### DATA SHOWN
⟨

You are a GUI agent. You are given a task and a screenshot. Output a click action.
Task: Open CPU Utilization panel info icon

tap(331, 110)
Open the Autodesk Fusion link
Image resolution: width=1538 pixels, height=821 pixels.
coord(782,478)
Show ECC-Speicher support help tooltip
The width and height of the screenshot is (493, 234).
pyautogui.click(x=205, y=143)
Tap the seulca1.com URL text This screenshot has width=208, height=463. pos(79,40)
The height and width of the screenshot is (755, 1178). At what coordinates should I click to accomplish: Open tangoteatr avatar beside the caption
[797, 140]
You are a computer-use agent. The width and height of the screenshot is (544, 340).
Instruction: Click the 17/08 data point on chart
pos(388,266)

⟩

### ASSIGNMENT
The answer must consist of every line from the entries that holds the string "agent".

### RESPONSE BOX
You are a GUI agent. You are given a task and a screenshot. Output a click action.
You are a computer-use agent. The width and height of the screenshot is (544, 340).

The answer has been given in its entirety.